Wages and the Economy
More people in San Antonio work in service-related and support jobs than any other type of employment. These tend to be low-wage jobs – from clerks and bookkeepers to cooks and bartenders – that pay at or below the hourly minimum wage of $7.25 in Texas.
The average hourly wage in the San Antonio-New Braunfels metropolitan area, $22.43, is about 10 percent below the nationwide average. But that average whitewashes the low earnings in San Antonio’s largest occupational groups.
First on the list is office and administrative support occupations, which pay a median hourly wage of $16.37. Food preparation and service come next, paying a median hourly wage of about $10 an hour.
The average hourly wage of a hotel housekeeper in San Antonio is just over $10, and getting benefits is rare. Though some employers offer health care and retirement benefit packages, enrollment among “back of the house” staff, such as cooks and housekeepers, is low simply because they can’t afford to pay insurance premiums or fund a retirement plan, said Willy Gonzalez, president of the Texas chapter of Unite Here Local 23, which represents some hospitality industry workers.
Some of those employees are highly skilled at their jobs, he said. “We have to look at them as people that have a critical job in a critical industry for the city and compensate them accordingly.”
But census numbers show the median income in Bexar County has decreased, from $54,175 in 2017 to $54,149 in 2018. Buying power also dropped. According to the consumer price index inflation calculator, $54,149 in September 2018 had the same buying power as $52,943.49 a year earlier.
“We can’t always be a low-wage, low-skill city,” said Belinda Roman, assistant professor of economics at St. Mary’s University. “San Antonio has always sold itself as a low-wage city, and that kind of sets us up as we’re cheap labor all the time.
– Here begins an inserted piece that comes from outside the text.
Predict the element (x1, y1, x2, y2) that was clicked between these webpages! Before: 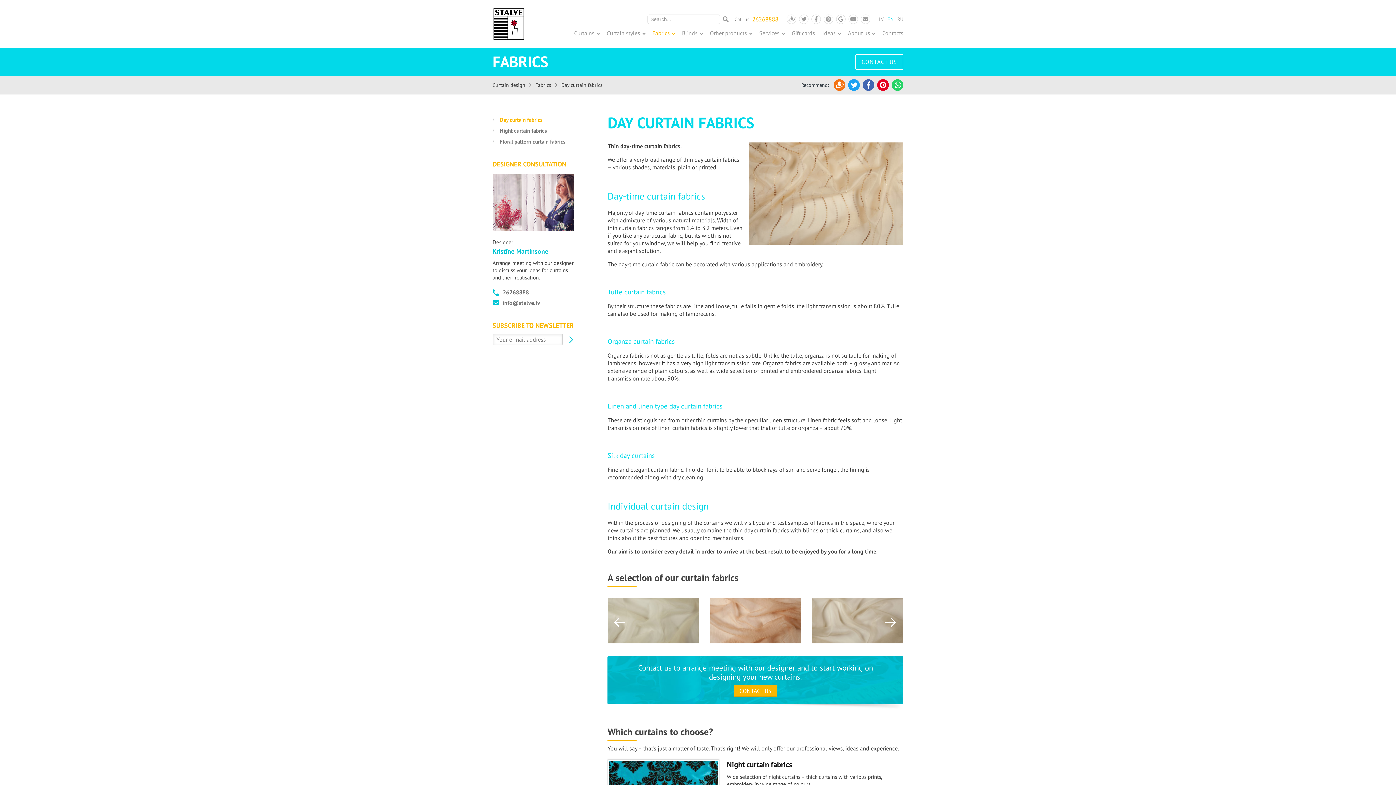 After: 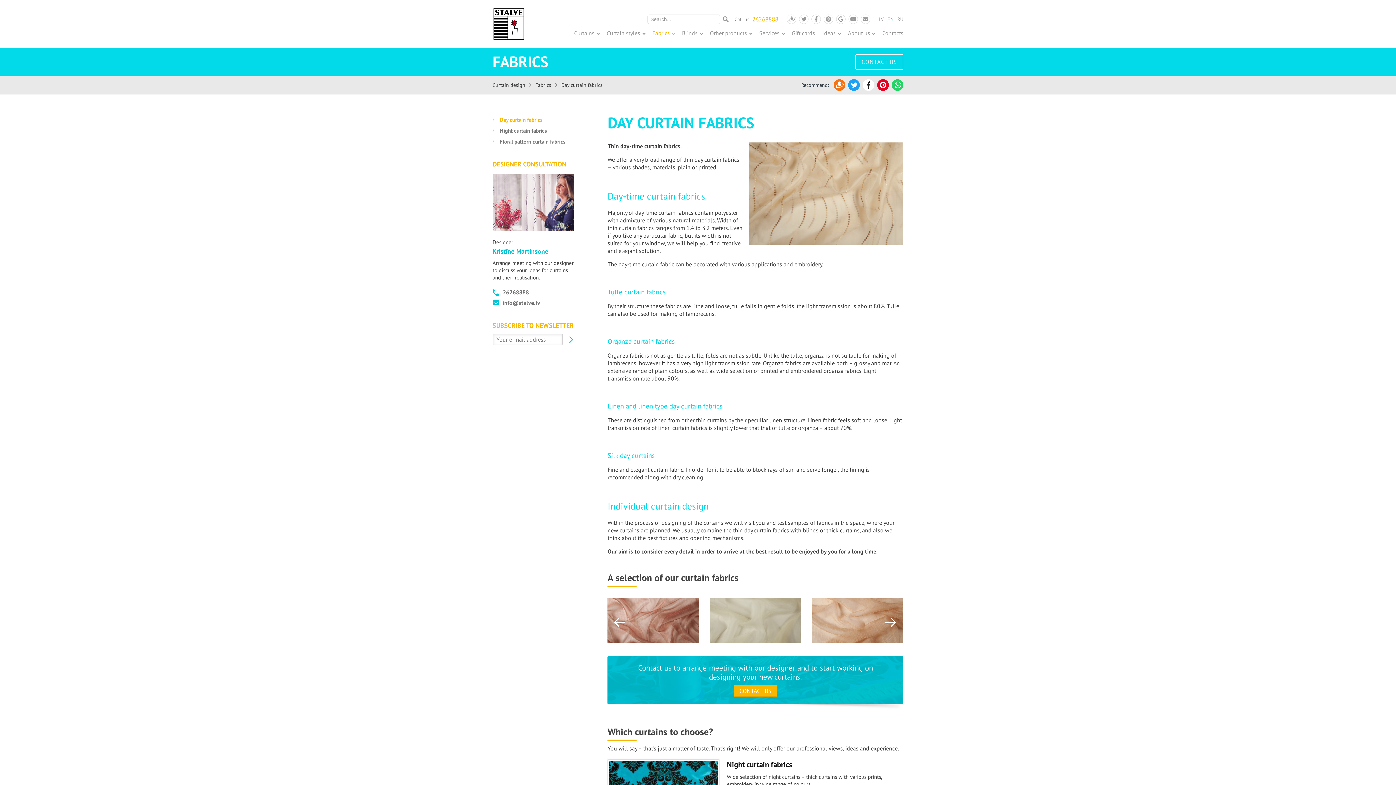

At some point, that notion has to change. … [Minimum wage] doesn’t pay for life in San Antonio anymore.”
To Flores, families such as Juliet’s are a prime example of how the “working poor” can’t get ahead because low educational attainment leaves them stuck in low-wage jobs with no benefits.
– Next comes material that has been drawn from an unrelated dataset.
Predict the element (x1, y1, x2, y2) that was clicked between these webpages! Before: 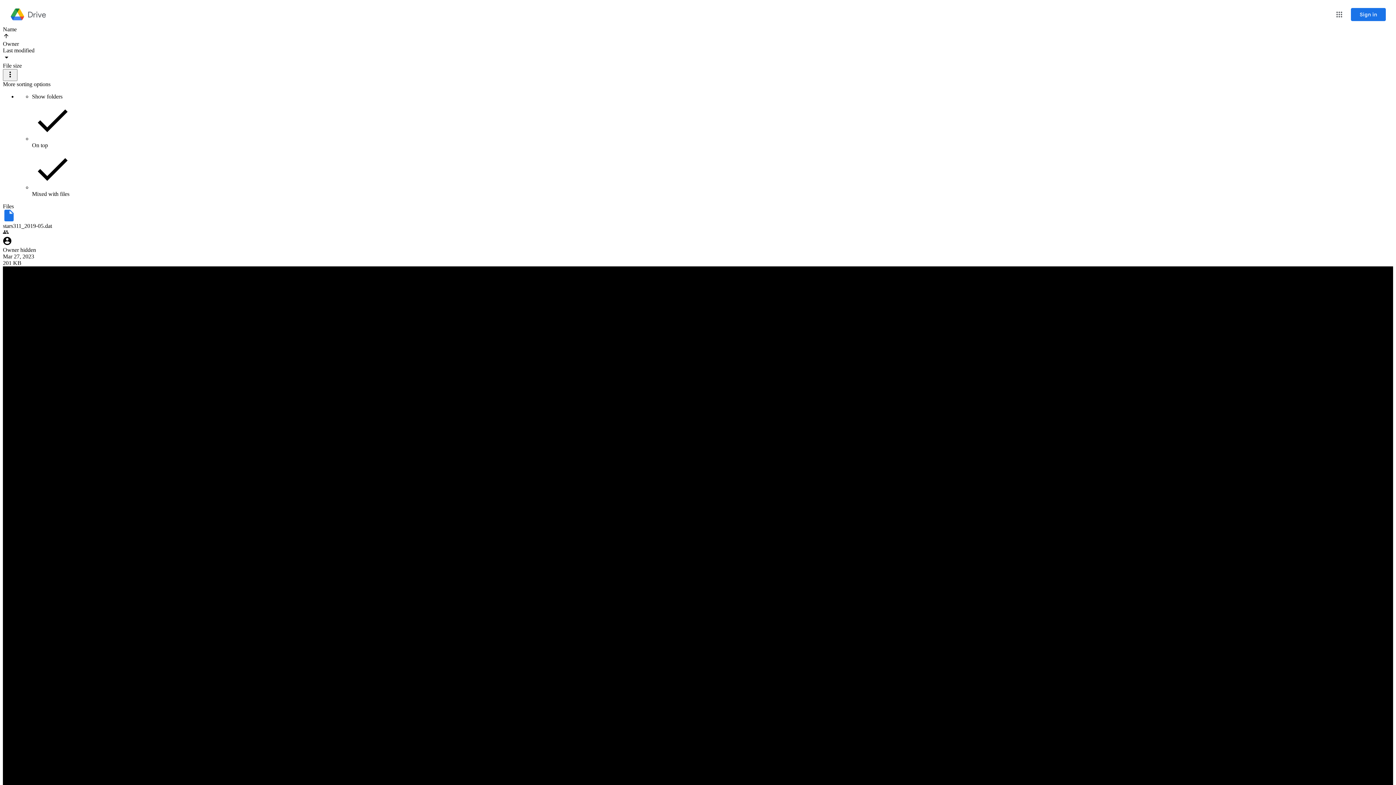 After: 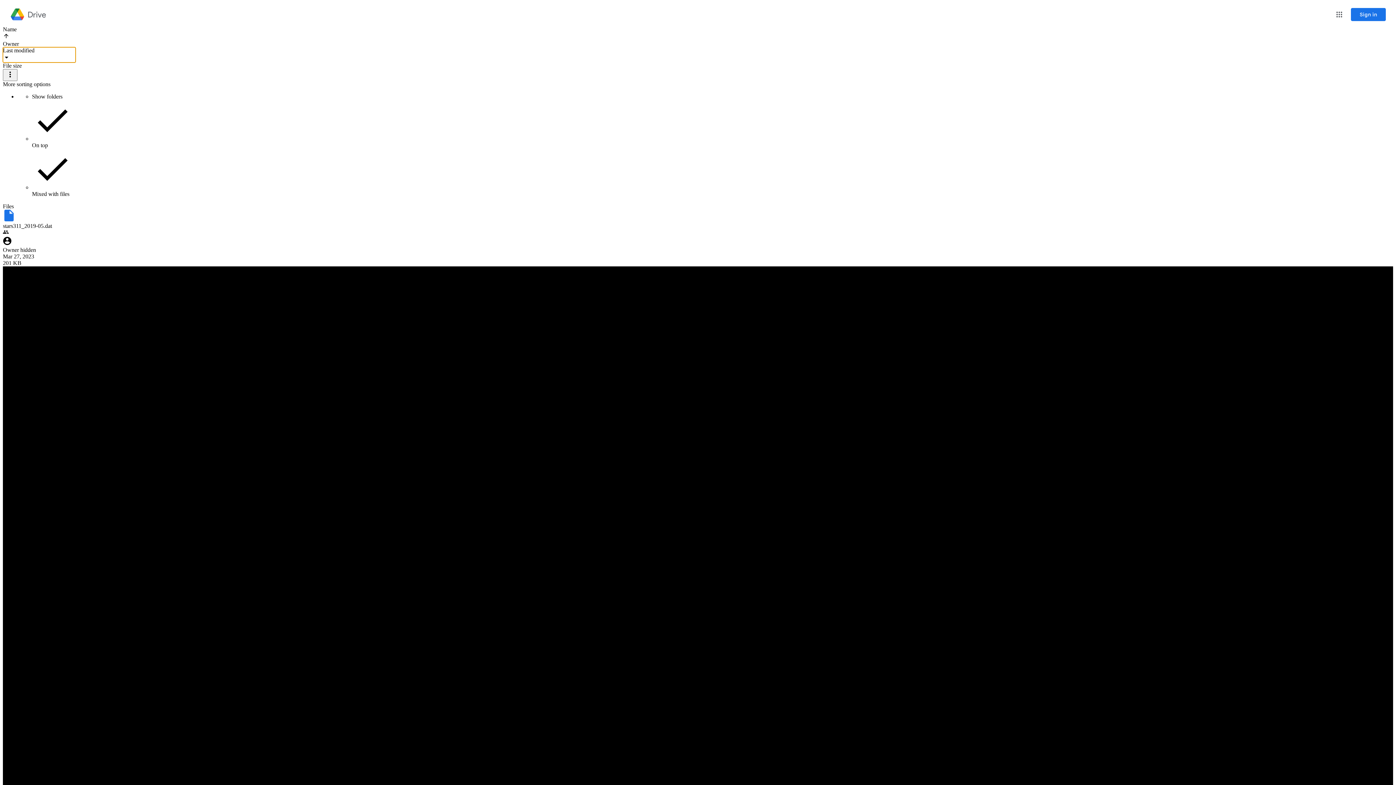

“They’re contributing, but the amount of money they make will never be enough for them to pick themselves up because they live at such a margin that they’re constantly dealing with bills and catching up,” he said.
Job training – something Flores said could make a difference for low-wage workers – is next on Pansza’s list of goals. She wants to get certified to work with kids someday or in a dental office. Her determination to better herself and support her children is unwavering.
“My son wants to be a basketball player because he loves basketball, but I tell him, ‘You could be a dentist,’” she said.
In the meantime, she looks back on her own childhood with gratitude for how it inspires her to persevere.
“I thank my mom for our struggle because it made me who I am today,” she said. “And to appreciate that I at least have a roof over my head [and not like] those people that are in the streets or sidewalks or in the shelters, too, ’cause I had been there.”